(Dataset begins)

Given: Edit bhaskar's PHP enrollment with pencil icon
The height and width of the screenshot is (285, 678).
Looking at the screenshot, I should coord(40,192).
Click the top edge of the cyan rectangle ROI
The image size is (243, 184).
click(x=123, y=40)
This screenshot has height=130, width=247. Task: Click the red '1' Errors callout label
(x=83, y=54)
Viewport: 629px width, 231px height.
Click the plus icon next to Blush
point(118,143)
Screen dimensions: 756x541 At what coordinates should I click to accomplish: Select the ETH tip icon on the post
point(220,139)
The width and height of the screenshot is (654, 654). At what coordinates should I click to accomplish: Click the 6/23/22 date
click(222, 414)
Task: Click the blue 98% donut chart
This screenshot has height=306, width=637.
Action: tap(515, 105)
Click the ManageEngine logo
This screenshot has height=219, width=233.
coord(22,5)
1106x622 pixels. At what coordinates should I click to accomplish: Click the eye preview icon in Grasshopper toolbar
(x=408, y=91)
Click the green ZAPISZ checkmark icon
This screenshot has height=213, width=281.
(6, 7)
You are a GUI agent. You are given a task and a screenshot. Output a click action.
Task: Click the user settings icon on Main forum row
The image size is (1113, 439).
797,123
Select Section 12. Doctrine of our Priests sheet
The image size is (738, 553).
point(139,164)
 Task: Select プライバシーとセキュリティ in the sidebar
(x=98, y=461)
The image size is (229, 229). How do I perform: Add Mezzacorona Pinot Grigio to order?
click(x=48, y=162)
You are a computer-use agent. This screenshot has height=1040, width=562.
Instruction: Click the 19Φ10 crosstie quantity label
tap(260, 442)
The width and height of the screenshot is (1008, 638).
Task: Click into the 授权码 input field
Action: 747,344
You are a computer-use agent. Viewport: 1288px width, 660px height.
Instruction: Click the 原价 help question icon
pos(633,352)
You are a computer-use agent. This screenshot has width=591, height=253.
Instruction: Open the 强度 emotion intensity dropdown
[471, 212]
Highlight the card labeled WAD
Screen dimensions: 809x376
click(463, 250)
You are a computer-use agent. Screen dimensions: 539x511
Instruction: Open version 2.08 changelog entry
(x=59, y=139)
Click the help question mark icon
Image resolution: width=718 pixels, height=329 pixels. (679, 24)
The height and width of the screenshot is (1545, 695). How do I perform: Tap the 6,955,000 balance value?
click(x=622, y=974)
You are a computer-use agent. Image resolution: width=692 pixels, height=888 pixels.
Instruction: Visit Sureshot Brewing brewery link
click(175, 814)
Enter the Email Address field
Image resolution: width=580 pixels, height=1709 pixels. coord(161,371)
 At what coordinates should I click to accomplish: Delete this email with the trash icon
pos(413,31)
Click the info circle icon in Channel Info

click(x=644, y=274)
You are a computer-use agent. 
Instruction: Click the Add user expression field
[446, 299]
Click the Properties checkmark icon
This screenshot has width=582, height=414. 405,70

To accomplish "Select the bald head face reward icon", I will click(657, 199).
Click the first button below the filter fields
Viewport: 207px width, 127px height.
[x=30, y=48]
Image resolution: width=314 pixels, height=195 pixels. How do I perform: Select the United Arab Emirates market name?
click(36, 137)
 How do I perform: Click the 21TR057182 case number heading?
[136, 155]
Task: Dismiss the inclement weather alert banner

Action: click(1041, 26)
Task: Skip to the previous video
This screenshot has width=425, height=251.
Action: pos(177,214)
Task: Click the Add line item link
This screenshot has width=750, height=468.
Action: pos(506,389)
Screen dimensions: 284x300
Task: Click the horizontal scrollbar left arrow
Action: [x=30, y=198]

(Dataset ends)

**Problem to solve:** Scan the lines above for "Task: Select プライバシーとセキュリティ in the sidebar" and for "has height=1040, width=562.". Repeat exactly the line holding each of them and every line in between.

**Written solution:**
 Task: Select プライバシーとセキュリティ in the sidebar
(x=98, y=461)
The image size is (229, 229). How do I perform: Add Mezzacorona Pinot Grigio to order?
click(x=48, y=162)
You are a computer-use agent. This screenshot has height=1040, width=562.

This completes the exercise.